Defense attorneys contend that Kahler snapped mentally because his wife was having an affair with Reese and was pursuing a divorce. Kahler, 48, was utilities director in Weatherford, Texas, before becoming water department director in Columbia, Mo., in 2008, though he lived outside Topeka at the time of the killings.

But Reese testified that Kahler, who often went by his middle name, consented to her sexual relationship with his wife, Karen, before it began in 2008. She testified that he once gave the two women roses at the same time.

“Kraig knew for the get-go and was very accepting,” Reese testified. Later, she told jurors, “He agreed to everything. He was very pleased.”

Reese also has been subpoenaed as a witness by Kahler’s attorneys and could testify again when the defense presents its case. Kahler’s attorneys describe him as mentally ill for months before the shootings, suffering from hallucinations and becoming unable to function at work. The killings occurred several months after he lost his job in Columbia, Mo.

Most of the questions Wednesday in Osage County District Court about the two women’s relationship came from defense attorney Thomas Haney, who noted that Reese sent Karen Kahler an email in January 2009 about “how to divorce a narcissist.” Haney also had Reese read to jurors a text message she sent to Kahler around that time, telling him, “She doesn’t love you, Kraig, not like you think she does.”

As for Kahler consenting to the lesbian affair, Haney said, “To keep his marriage alive, he was willing to consent to a sexual relationship between her and you.”

Haney has repeatedly described the defendant as a loving father and husband. But Reese called the Kahler marriage “a very abusive relationship,” saying she’d heard of screaming matches between them. But Reese acknowledged during questioning by Haney that she’d not witnessed incidents herself but based her comments on what Karen Kahler had told her.

“I wanted to protect her,” Reese testified. “I thought I could.”

The victims of the shootings were: Karen Kahler, 44; her grandmother, Dorothy Wight, 89, and the Kahlers’ daughters, Emily, 18, and Lauren, 16. Emily died in the home, and the other three victims were transported to a Topeka hospital before dying.

The Kahlers also had a son, Sean, now 12, who was at the scene of the shootings but fled without being physically injured. He testified Monday, the trial’s first day, that he saw his father shoot his mother.
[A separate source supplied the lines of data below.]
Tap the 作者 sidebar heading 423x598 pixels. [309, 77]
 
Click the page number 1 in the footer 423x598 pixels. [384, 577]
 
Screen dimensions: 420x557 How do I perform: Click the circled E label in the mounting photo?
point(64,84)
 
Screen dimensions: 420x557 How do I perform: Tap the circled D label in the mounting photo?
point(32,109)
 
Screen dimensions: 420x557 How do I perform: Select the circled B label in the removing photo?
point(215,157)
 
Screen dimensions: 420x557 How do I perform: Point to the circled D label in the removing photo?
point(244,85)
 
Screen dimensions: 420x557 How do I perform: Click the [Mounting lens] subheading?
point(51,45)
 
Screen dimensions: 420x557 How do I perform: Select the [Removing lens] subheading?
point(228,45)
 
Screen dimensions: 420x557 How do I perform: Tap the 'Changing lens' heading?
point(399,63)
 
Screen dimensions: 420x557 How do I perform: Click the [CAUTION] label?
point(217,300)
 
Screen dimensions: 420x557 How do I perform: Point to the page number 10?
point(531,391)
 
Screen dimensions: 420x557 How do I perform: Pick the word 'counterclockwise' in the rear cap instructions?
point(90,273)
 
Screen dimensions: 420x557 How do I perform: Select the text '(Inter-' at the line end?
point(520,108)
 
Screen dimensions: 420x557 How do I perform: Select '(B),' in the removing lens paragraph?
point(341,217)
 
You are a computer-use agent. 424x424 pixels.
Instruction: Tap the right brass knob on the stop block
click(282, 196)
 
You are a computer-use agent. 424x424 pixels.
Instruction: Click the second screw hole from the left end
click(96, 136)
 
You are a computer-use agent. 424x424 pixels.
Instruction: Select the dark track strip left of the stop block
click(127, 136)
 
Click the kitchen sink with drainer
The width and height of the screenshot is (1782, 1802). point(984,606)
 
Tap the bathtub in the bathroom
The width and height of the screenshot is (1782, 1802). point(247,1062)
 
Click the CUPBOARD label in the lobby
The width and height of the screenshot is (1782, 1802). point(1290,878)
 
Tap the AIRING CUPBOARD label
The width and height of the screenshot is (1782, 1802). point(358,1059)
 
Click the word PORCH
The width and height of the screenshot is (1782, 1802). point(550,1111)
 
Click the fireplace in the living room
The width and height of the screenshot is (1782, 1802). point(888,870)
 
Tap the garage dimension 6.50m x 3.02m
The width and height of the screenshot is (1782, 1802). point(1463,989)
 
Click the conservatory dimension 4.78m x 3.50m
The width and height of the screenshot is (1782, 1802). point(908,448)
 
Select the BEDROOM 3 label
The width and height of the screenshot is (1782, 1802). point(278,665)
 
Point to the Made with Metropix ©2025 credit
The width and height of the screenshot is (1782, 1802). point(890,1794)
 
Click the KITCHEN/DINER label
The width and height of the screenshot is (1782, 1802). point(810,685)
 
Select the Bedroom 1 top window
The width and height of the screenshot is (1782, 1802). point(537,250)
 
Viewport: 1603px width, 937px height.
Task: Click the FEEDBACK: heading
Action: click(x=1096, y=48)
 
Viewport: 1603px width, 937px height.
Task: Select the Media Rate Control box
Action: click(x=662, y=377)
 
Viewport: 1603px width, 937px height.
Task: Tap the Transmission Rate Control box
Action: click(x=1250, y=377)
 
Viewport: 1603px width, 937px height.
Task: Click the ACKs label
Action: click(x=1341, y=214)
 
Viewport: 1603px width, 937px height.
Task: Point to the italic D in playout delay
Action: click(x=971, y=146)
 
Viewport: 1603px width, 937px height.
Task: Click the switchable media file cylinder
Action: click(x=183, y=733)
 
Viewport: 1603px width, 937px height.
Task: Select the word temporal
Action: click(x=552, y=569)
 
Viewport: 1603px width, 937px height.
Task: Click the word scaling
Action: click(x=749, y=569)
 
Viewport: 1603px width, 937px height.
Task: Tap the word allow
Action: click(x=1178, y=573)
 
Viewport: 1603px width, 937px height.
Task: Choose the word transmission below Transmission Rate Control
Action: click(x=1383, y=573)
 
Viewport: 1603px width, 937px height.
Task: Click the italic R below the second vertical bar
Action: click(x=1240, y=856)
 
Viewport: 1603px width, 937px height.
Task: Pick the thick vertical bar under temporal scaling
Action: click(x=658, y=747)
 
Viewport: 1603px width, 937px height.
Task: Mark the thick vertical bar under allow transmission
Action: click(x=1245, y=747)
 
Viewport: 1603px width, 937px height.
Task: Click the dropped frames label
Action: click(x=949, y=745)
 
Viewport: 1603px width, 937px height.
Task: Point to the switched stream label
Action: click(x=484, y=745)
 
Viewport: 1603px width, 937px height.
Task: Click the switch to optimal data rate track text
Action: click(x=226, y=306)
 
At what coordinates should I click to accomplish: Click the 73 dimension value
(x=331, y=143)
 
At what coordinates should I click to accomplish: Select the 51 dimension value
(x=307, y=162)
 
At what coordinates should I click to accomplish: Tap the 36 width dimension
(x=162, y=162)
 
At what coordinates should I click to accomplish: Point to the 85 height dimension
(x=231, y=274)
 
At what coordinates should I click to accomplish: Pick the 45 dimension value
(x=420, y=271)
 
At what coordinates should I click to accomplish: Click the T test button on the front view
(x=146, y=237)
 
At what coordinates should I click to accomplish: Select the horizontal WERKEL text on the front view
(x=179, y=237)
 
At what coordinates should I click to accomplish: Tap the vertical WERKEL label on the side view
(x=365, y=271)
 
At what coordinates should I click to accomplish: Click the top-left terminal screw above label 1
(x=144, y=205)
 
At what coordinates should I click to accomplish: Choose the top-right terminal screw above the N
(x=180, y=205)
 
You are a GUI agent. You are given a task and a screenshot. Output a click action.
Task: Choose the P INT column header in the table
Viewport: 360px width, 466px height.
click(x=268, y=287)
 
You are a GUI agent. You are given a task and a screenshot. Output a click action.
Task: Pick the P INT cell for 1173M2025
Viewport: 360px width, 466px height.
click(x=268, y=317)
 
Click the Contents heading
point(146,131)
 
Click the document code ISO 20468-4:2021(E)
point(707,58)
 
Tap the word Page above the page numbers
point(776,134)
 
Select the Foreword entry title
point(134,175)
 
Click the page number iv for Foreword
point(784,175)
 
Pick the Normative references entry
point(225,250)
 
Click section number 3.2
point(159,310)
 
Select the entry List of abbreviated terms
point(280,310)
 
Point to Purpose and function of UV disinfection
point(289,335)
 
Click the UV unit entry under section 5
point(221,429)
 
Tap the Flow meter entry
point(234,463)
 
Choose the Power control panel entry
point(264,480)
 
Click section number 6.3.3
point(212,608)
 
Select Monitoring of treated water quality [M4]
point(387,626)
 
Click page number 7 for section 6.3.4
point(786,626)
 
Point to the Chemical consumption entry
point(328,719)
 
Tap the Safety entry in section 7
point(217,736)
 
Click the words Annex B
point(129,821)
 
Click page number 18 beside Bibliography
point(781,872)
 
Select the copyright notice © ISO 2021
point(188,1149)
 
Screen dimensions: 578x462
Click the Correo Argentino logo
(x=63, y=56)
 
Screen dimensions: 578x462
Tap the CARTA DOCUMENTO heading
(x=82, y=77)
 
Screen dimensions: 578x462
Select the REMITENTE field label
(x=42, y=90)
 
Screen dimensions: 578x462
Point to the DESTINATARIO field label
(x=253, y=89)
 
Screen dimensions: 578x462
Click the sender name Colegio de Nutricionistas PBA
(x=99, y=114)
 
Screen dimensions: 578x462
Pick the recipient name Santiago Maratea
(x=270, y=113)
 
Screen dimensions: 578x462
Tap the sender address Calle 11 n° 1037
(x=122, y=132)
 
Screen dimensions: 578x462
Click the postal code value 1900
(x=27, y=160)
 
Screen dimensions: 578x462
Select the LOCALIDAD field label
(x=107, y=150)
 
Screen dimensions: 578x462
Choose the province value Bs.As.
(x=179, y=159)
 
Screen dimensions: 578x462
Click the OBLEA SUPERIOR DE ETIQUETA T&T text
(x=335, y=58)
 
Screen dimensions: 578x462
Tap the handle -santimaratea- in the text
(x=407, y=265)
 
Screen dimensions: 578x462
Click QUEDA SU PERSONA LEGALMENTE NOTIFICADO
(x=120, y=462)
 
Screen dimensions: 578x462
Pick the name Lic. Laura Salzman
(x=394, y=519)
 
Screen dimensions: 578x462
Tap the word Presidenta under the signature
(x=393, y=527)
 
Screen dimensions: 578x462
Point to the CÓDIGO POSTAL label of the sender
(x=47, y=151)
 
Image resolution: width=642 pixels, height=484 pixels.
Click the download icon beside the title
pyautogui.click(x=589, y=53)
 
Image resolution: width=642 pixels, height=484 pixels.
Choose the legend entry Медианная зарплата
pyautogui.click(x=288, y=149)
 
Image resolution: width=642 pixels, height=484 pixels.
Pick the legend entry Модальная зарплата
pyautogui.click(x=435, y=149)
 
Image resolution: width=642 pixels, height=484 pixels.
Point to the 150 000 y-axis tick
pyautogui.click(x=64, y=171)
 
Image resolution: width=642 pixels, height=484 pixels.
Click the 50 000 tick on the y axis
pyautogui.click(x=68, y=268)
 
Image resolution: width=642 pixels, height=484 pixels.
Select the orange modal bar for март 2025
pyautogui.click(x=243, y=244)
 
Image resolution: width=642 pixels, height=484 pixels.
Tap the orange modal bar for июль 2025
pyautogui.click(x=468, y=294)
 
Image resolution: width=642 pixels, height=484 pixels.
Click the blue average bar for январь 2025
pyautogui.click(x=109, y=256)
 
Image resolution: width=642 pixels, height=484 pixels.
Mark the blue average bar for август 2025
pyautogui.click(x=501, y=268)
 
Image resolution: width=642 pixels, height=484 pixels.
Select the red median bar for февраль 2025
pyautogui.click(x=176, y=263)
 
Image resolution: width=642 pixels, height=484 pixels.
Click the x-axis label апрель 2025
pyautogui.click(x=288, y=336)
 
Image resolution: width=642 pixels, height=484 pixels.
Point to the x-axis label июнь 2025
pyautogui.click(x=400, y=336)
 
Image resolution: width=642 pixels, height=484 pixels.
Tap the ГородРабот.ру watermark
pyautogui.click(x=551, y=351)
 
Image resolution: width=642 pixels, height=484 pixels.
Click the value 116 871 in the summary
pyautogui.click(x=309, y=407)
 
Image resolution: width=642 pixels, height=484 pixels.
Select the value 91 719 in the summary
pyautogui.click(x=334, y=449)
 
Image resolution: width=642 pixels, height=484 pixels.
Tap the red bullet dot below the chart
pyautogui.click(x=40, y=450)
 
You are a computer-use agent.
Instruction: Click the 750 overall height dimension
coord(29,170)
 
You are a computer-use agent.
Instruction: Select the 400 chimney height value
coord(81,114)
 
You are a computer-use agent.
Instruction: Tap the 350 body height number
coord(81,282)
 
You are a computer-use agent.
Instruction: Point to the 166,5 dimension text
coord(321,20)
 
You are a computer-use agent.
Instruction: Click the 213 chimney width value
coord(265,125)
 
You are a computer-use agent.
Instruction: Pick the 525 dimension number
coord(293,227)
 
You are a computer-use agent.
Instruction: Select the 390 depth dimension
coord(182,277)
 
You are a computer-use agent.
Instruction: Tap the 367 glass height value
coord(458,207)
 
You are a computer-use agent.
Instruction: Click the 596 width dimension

Law enforcement and emergency medical personnel have said that Wight and Lauren Kahler also identified Kraig Kahler as the gunman before they died. Prosecutors have spent much of their time presenting physical evidence tying him to the shootings.

Prosecutors played a recording for jurors Wednesday of an emergency call, triggered by an alarm to a private security and medical emergency monitoring system Wight had in her home. The recording, improved by a law enforcement technician, featured a young woman screaming, “Somebody’s going to kill us!” and, in answer to an operator’s statement, “He’s in the home!”

Reese identified the voice as Lauren Kahler’s and bowed her head as she listened to the half-minute recording, shaking at times. Reese appeared nervous throughout her testimony and was often wide-eyed.

But Reese testified that Kahler wanted to bring her into his sexual relations with his wife, proposing it in a text message as the lesbian relationship started.

Karen Kahler’s divorce attorney testified Tuesday that she had told him Kahler had proposed such an arrangement. The attorney, Dan Pingelton, of Columbia, said Karen Kahler told him that her husband had brought the two women together, but Reese said they’d known each other since 2006 from working as fitness trainers at a Weatherford, Texas, gym.

Haney noted that no one has produced a copy of a text message from Kahler to Reese, seeking a sexual relationship with the two women.

Haney asked Reese, “You don’t have anything other than your testimony today that Kraig Kahler suggested a threesome?”

Reese replied, “No sir. It’s my word.”